== Geselecteerde passage ==
━━━━
Hof van Justitie van de Europese Unie, 7 december 2023

7 december 2023
Actiedomein: Werk
Discriminatiegrond: Leeftijd

Een 28-jarige studente met een handicap plaatste een advertentie voor een persoonlijke assistent “bij voorkeur tussen 18 en 30 jaar oud”. Een vrouw die in 1968 was geboren solliciteerde, maar kreeg een negatief antwoord. Ze oordeelde dat ze werd gediscrimineerd op basis van haar leeftijd. Het Hof van Justitie van de Europese Unie oordeelt in dit arrest dat het toegelaten is om een leeftijdsvoorwaarde te stellen.

Datum : 7 december 2023

Criterium : Handicap

Actiedomein: Werk

De feiten  

AP Assistenzprofis is een vennootschap die voor personen met een handicap assistentie- en adviesdiensten verricht om hen in staat te stellen zelf en autonoom hun dagelijkse leven te organiseren. In 2018 had die vennootschap een vacature gepubliceerd waarin stond dat een 28-jarige studente op zoek was naar persoonlijke assistenten van het vrouwelijke geslacht op alle gebieden van het dagelijkse leven. Deze assistenten moesten “bij voorkeur tussen 18 en 30 jaar oud zijn”.

Een vrouw,  die in 1968 was geboren, solliciteerde voor die vacature, maar ontving van AP Assistenzprofis een negatief antwoord. Nadat de vrouw tevergeefs had getracht haar rechten buitengerechtelijk te doen gelden, had zij voor het Arbeitsgericht Köln tegen AP Assistenzprofis een vordering tot betaling van schadevergoeding wegens discriminatie op grond van leeftijd ingesteld.

Prejudiciële vraag

De verwijzende rechter wenste te vernemen of artikel 2, lid 5; artikel 4, lid 1; artikel 6, lid 1 en/of artikel 7 van EU-richtlijn 2000/78, gelezen in het licht van de vereisten van het Handvest en artikel 19 van het VN-Verdrag Handicap, aldus moeten worden uitgelegd dat zij eraan in de weg staan dat voor de indienstneming van een persoon die persoonlijke assistentie verleent, een leeftijdsvoorwaarde wordt gesteld op grond van een nationale wettelijke regeling die bepaalt dat rekening moet worden gehouden met de individuele wensen van personen die wegens hun handicap recht hebben op persoonlijke assistentiediensten.
━━━━
== Geëxtraheerde gegevens ==
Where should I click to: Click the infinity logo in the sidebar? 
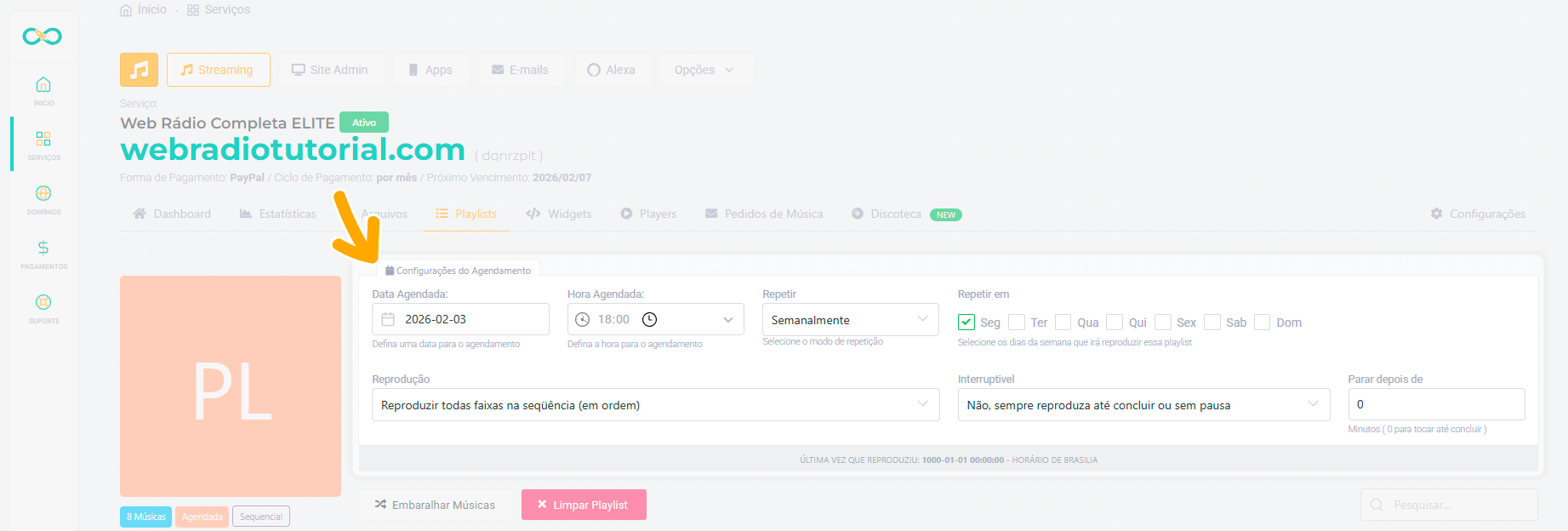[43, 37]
━━━━
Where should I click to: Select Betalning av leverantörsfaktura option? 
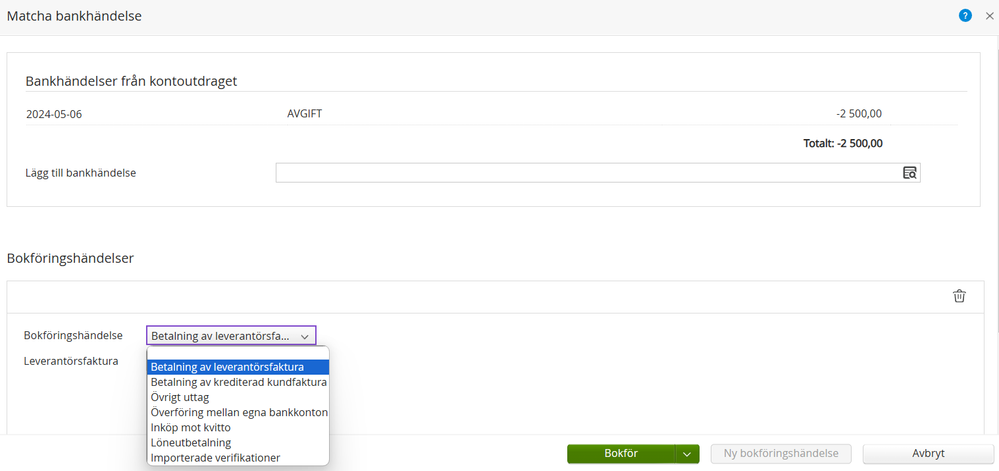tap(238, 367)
━━━━
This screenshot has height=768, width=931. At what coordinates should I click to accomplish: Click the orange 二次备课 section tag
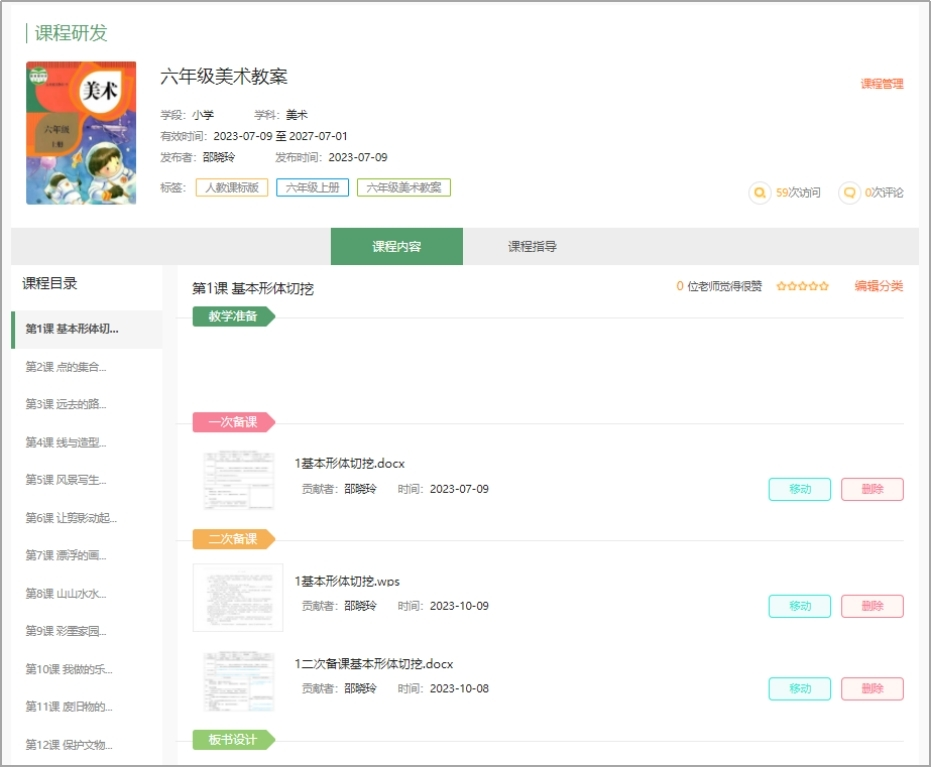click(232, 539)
━━━━
== Doel ==
Bij welke rechtbank stelde de vrouw die in 1968 was geboren volgens de geselecteerde passage haar vordering tot schadevergoeding in? Antwoord alstublieft in één zin.

== Oplossing ==
Zij stelde haar vordering in bij het Arbeitsgericht Köln.